A participação política do jovem no Brasil contemporâneo

Enviada em 18/12/2019

Ao se pensar a respeito da participação política do jovem no Brasil contemporâneo, é possível afirmar que os jovens estão desiludidos com a política ao ponto de criminalizar o ofício. Isso aponta para a necessidade de colocar o assunto em pauta entre a juventude visando cativar o interesse e demonstrar a importância da política para uma nação.

O primeiro fator que deve ser analisado é a descrença na política e nos políticos, principalmente entre os jovens. É comum ouvir frases desdenhando de políticos, julgando os como fora da lei e incriminando quem entra para essa classe. O que resulta no afastamento da maior parte dos jovens da politização, conforme pesquisa realizada em 2017 pelo Tribunal Superior Eleitoral (TSE) 59,6% das pessoas entre 18 a 20 anos de idade possuem título de eleitor e votaram na última eleição.

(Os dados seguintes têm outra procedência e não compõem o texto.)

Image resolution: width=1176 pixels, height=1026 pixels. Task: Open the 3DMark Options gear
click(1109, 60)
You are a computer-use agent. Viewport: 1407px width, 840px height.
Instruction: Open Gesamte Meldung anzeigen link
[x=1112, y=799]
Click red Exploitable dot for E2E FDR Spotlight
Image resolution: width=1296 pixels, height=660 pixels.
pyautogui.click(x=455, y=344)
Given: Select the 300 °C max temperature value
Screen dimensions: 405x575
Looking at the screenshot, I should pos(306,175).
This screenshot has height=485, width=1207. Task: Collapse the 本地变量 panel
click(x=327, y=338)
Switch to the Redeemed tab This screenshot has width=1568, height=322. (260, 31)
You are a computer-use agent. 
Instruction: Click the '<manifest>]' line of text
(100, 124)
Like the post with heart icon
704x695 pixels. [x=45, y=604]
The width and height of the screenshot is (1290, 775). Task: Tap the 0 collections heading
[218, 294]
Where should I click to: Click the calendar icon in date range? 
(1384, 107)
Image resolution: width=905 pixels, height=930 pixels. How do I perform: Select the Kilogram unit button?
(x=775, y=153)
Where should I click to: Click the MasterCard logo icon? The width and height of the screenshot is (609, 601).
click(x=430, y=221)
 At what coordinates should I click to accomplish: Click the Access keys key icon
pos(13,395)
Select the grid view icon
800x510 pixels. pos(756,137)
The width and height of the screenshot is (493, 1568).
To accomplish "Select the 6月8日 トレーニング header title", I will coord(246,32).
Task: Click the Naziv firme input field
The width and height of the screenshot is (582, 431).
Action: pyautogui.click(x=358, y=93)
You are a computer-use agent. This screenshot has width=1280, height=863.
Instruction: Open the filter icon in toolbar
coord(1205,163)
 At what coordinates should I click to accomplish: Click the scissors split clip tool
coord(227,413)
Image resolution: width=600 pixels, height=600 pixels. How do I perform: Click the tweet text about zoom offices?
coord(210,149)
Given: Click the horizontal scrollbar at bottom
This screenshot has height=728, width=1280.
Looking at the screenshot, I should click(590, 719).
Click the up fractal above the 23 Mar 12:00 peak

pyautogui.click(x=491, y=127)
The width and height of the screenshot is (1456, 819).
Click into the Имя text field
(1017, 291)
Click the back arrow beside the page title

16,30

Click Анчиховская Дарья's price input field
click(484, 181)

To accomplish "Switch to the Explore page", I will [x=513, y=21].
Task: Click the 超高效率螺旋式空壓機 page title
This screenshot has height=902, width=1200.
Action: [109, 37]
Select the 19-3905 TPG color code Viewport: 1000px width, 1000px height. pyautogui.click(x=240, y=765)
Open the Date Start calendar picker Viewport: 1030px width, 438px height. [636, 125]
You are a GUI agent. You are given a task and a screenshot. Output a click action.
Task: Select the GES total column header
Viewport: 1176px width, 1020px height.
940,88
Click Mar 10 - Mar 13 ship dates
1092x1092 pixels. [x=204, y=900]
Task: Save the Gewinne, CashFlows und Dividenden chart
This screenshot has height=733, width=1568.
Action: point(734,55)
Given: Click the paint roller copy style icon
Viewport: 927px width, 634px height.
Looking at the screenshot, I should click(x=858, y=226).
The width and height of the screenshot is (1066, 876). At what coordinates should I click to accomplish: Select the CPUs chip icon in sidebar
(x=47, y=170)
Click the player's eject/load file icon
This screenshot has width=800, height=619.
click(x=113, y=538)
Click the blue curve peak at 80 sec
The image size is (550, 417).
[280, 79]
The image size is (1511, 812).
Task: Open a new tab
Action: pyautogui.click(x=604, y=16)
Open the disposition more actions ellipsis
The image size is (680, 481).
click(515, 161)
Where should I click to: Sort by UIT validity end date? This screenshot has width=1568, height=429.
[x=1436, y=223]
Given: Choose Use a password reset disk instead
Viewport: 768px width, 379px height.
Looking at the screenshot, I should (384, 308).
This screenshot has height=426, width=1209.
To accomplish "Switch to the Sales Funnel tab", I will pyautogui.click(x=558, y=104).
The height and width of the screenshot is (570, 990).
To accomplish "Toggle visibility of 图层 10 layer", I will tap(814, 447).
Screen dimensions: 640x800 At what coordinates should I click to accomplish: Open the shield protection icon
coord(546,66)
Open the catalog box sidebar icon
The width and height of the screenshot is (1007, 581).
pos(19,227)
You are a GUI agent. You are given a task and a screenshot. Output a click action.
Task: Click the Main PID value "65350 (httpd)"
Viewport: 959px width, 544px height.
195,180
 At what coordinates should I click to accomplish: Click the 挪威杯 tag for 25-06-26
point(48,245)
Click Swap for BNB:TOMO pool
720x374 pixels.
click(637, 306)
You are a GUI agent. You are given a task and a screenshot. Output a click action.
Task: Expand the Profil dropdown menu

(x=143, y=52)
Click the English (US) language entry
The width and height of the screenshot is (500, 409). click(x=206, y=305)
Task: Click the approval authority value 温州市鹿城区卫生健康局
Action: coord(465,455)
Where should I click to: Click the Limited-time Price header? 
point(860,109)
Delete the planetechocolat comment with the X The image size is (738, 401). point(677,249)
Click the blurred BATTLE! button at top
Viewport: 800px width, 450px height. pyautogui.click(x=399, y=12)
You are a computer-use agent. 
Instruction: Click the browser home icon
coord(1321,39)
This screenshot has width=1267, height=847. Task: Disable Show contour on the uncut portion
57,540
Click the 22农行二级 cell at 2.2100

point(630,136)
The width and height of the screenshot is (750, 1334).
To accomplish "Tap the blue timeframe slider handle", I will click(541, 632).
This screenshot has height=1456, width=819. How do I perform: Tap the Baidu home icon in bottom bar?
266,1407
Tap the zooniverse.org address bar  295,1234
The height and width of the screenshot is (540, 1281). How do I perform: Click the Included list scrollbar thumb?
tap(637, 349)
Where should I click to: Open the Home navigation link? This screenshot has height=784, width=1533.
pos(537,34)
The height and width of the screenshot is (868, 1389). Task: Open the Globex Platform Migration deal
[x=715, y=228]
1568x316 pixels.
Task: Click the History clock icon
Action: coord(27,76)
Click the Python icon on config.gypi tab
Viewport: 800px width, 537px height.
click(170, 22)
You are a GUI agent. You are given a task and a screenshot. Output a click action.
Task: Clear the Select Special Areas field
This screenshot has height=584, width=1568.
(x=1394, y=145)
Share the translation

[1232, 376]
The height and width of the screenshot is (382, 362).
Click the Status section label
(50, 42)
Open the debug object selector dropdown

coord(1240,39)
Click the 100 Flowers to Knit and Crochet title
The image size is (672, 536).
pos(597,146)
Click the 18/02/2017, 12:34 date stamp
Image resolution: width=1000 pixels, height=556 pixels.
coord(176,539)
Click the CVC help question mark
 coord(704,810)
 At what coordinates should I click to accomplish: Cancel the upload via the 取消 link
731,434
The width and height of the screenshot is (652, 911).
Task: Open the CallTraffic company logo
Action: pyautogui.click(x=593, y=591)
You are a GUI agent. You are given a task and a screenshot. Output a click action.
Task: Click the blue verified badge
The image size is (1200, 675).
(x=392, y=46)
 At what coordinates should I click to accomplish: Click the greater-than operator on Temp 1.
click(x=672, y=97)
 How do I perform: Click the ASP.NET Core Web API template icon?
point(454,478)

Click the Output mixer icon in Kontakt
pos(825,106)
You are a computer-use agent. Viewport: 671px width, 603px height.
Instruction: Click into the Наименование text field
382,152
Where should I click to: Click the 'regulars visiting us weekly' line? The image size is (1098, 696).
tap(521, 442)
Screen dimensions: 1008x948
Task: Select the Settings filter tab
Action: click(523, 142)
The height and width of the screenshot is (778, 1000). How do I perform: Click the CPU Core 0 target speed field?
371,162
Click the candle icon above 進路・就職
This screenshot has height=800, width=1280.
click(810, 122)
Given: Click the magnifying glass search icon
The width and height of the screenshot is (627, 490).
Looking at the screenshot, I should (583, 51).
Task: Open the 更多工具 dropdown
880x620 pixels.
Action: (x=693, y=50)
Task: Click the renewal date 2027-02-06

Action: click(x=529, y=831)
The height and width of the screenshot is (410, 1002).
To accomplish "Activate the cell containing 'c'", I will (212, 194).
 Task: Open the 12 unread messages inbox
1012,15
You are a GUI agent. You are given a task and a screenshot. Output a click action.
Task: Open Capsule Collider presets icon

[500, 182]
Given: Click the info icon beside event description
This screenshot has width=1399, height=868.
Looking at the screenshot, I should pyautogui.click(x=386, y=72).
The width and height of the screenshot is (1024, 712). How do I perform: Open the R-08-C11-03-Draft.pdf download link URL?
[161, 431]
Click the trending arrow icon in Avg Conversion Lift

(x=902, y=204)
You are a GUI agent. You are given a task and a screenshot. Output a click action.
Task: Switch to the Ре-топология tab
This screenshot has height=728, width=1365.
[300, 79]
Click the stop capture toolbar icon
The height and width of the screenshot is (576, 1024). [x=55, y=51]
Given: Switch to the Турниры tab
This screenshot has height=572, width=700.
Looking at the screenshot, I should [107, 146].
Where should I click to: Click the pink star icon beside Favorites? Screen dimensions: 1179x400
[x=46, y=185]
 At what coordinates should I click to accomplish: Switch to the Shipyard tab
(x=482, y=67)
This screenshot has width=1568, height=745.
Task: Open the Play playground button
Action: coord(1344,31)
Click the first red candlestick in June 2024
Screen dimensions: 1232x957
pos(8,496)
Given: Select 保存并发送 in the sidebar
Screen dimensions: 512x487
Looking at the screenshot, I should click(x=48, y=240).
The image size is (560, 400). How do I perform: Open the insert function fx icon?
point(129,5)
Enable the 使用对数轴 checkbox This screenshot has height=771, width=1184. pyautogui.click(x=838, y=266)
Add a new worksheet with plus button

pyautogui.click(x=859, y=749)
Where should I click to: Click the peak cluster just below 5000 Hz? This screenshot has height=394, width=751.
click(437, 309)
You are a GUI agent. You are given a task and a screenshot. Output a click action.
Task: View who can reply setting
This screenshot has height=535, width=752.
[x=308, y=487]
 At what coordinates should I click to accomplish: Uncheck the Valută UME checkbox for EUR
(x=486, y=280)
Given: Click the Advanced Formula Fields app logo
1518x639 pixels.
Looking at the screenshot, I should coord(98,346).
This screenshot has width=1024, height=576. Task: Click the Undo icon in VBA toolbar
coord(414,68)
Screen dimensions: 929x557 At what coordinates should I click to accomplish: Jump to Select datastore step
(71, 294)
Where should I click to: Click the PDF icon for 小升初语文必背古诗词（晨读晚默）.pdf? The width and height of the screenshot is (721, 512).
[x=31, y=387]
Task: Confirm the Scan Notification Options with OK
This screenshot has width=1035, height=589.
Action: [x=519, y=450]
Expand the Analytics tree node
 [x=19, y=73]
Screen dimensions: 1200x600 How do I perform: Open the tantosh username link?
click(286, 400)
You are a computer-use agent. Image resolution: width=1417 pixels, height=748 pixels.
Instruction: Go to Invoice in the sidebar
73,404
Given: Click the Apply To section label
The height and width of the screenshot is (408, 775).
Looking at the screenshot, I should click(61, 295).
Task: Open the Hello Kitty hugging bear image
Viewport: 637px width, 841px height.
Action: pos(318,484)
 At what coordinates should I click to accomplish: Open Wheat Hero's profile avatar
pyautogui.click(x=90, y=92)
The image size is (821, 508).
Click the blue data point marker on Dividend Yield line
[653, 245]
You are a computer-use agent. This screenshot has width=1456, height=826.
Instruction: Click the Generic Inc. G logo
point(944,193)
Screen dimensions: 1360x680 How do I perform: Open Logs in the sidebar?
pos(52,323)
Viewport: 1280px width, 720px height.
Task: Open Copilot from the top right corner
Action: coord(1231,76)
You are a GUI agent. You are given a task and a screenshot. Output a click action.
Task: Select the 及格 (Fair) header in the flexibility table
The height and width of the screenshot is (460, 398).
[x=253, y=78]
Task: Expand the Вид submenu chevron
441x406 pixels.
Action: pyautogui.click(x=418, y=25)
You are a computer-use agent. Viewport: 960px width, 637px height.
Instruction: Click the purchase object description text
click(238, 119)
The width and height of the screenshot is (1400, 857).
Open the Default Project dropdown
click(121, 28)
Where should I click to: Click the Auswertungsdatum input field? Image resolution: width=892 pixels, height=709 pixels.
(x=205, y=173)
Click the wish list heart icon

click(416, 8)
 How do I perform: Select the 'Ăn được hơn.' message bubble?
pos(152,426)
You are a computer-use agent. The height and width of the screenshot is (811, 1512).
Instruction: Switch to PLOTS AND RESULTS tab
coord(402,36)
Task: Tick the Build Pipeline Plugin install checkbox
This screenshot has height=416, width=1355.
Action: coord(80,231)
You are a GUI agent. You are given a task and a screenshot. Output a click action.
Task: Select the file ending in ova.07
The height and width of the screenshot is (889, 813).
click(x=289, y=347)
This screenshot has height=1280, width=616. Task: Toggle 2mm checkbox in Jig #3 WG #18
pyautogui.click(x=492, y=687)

Porém, nessa mesma pesquisa indicou que a maioria dos cidadãos nessa faixa etária não participaram do pleito, não embarcaram no processo e nem discutiram com familiares ou amigos os rumos eleitorais do passado. O que se leva a refletir sobre a escassez da política na formação educacional e cultural dos indivíduos, acarretando em muitos efeitos colaterais no desenvolvimento do país e na sociedade. Visto que em uma democracia é através da política e dos representantes do povo que as mudanças boas ou ruins são executadas.

Assim, a necessidade apontada inicialmente se mostra ainda mais premente em relação em trazer o assunto à tona. Sendo um dos caminhos interferir na formação da juventude pelo meio acadêmico. Implementando nos ensinos fundamental e médio matérias como estudos sociais e ciência política. Sendo responsabilidade do Ministério da Educação (MEC) a realização do projeto e o seu financiamento.